Il faut redire que lorsqu’on accorde la priorité à la concurrence libre et non faussée, l’emploi et les droits sociaux deviennent les variables d’ajustement.
Il faut redire que la disparition des services publics est programmée par l’obligation faite aux services d’intérêt économique général de ne pas fausser la concurrence et par l’interdiction de recevoir des aides publiques.
Il faut redire que l’affirmation selon laquelle services d’intérêt économique général = services publics est un mensonge grossier de la part de ceux qui nous accusent de supercherie pour dissimuler leur forfaiture intellectuelle autant que politique.
Il faut redire que l’Europe libérale s’inscrit dans la dynamique mondiale d’un capitalisme qui n’a de cesse que de privatiser l’eau là où elle manque cruellement aux populations, de privatiser les écoles là où les enfants ne peuvent apprendre à lire et les hôpitaux là où l’on meurt quotidiennement du paludisme.

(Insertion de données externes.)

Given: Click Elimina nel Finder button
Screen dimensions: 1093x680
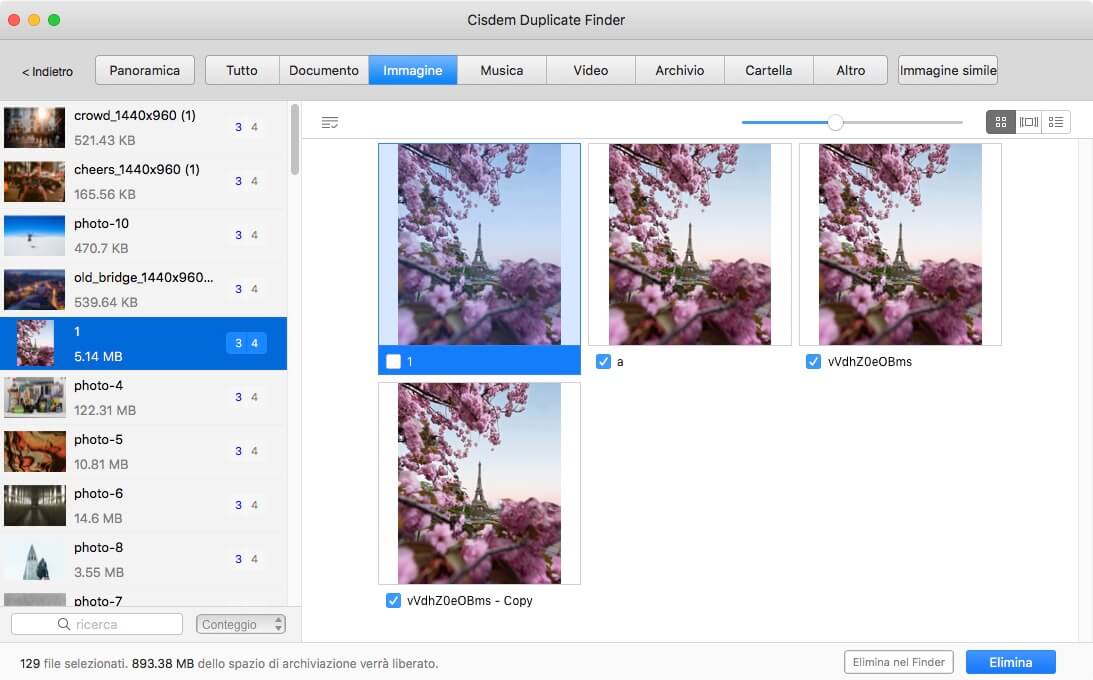Looking at the screenshot, I should tap(898, 662).
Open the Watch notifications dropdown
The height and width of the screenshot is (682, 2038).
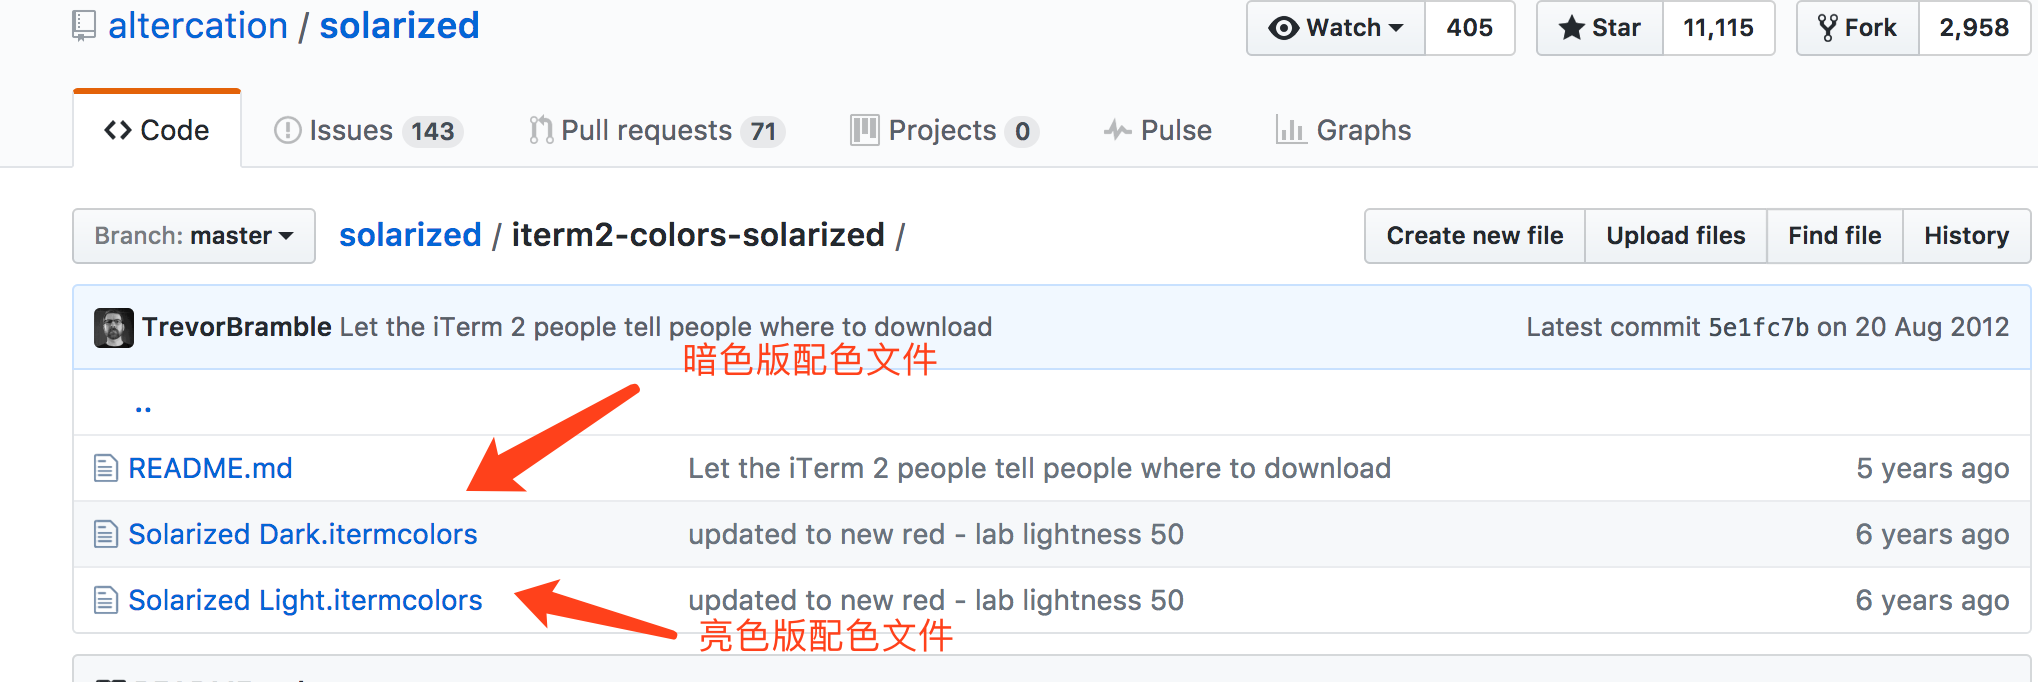pos(1336,28)
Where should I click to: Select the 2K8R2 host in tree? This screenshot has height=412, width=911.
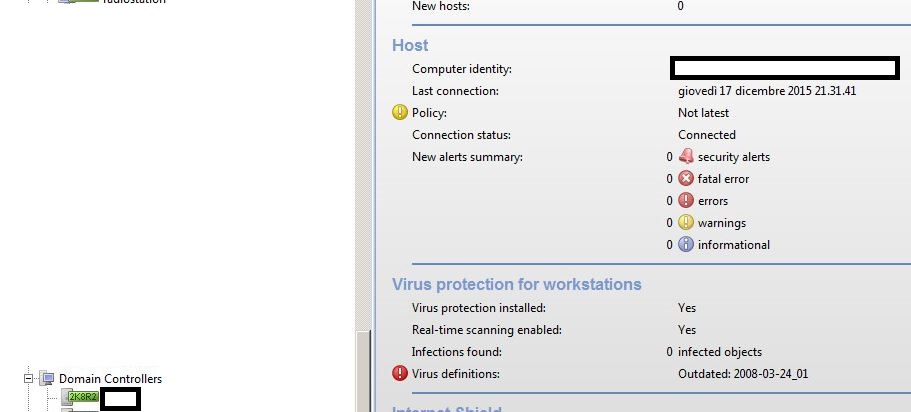click(83, 397)
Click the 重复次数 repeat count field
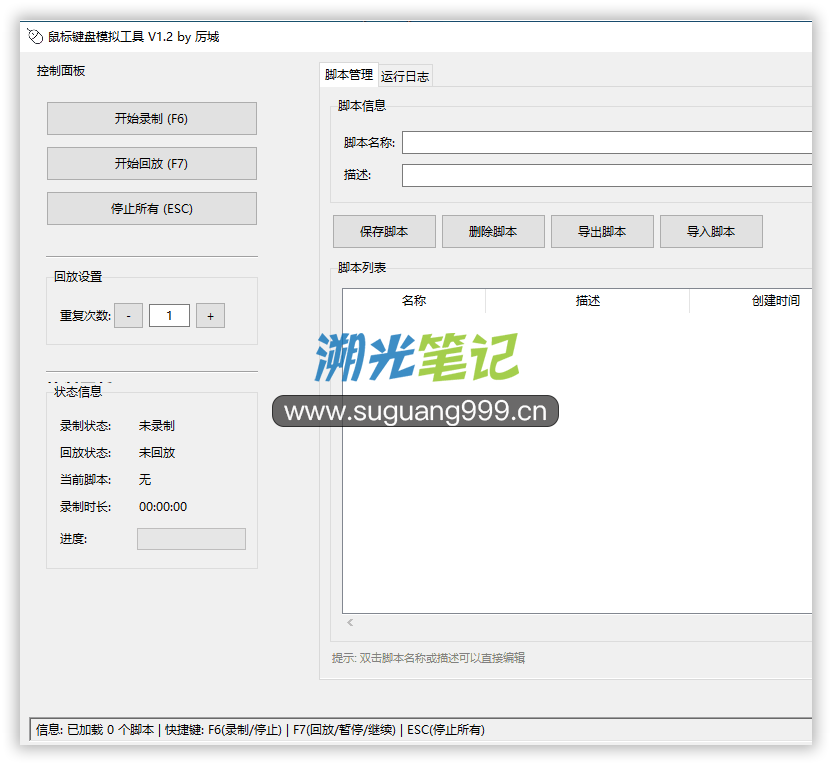This screenshot has height=765, width=832. [x=169, y=316]
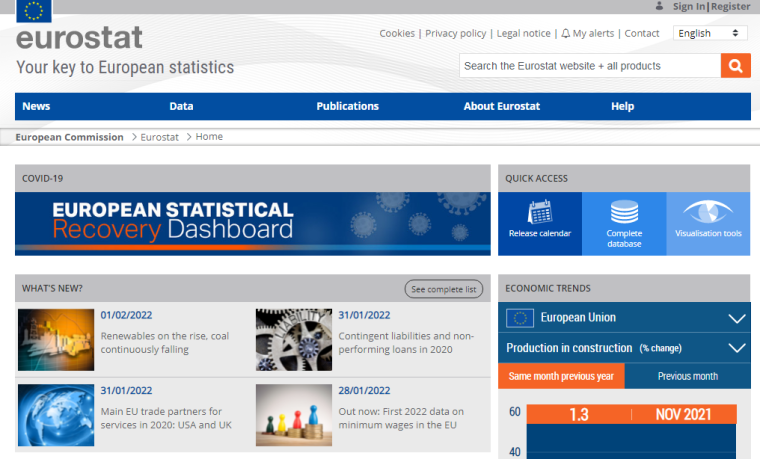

Il faudra le redire après le 29 mai pour continuer à aller de l’avant et bâtir un vrai projet de transformation sociale puisque, collectivement, nous avons contribué à réhabiliter la politique.
C’est ce point qui est sans doute le plus prometteur. En premier lieu, parce qu’on vient d’avoir la preuve que le capitalisme, même dans sa phase la plus dévastatrice pour tout ce qui relève du social et du collectif, ne peut pas se passer d’une régulation d’ensemble, fût-elle réduite à son aspect coercitif. Si la thèse libérale selon laquelle le marché peut être la main qui guide les sociétés était juste, le capitalisme européen n’éprouverait pas le besoin d’inscrire dans le droit les exigences de rentabilité et de compétitivité tout en sacrifiant celles de solidarité, et le capitalisme mondial ne s’acharnerait pas à se doter d’une Organisation mondiale du commerce imposant le droit du commerce libre au-dessus des droits humains.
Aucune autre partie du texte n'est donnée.